Useful module to be written by a newbie

Peter Otten __peter__ at web.de
Wed Apr 29 15:03:26 EDT 2015


Cecil Westerhof wrote:

> Op Wednesday 29 Apr 2015 18:27 CEST schreef Peter Otten:
> 
>> Cecil Westerhof wrote:
>>
>>> I have experience with Python, but it has been some time ago. The
>>> best way to relearn a language (for me) is just make a lot of code
>>> with it. But it would be nice if it was useful at the same time. I
>>> started a Python library on GitHub:
>>> https://github.com/CecilWesterhof/PythonLibrary
>>>
>>> Anyone an idea about functions and classes that would be useful for
>>> the Python community and could be written by me?
>>
>> Realistically a Python coder with a little experience will have a
>> glance at your code and run away.
> 
> Oops, that is not nice to hear. :'-( 

Sorry, I did not mean to discourage you or insult you, I just wanted to make 
it clear that your code is not there yet.

> But can you enlighten me? Then I can learn from it.

I was judging from the look of your MovingAverage.

I don't like the interface, it really should take an iterable so that you 
can write

>>> list(moving_average([1,2,3], 2))
[1.5, 2.5]

I don't see how you cope with error accumulation.

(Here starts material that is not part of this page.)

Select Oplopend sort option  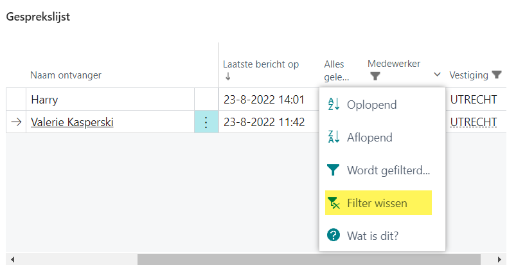tap(371, 104)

Given how generic your code is I don't see why you limit it to just int and 
float, and I don't expect that limitation to find errors caused by my code 
using your moving average. 

And then there's the testing...

Compare that to the beast I found in a web search for moving average python:

<https://github.com/linsomniac/python-movingaverage/blob/master/movingaverage.py>

I'm no numerics expert and it would take me some time to verify that it is a 
good implementation without bugs or corner cases that affect my use case, 
but I can pick any three lines from the code and they just look right. If 
right now I needed an implementation of moving average that is more advanced 
than the naive one I can churn out

>>> def moving_average(values, n):
...     values = iter(values)
...     d = []
...     for i in range(n-1):
...         d.append(next(values))
...     for v in values:
...         d.append(v)
...         yield sum(d) / n
...         del d[0]
... 
>>> list(moving_average([1,2,3], 2))
[1.5, 2.5]

and there is no implementation from a reputable project like numpy I'd 
certainly use that one rather than yours.

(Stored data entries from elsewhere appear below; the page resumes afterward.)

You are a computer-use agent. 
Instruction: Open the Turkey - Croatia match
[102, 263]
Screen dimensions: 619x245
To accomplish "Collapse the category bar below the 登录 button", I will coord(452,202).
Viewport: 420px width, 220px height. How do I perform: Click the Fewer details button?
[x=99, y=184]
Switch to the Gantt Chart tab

To put it into perspective: There are of course many areas where there is 
not much competition and if someone makes some exotic hardware accessible 
via Python then I am grateful and will accept that that person writes Python 
as if it were C and has not yet grokked the exact meaning of the global 
statement. In other words: useful wins over easy-to-use wins over idiomatic.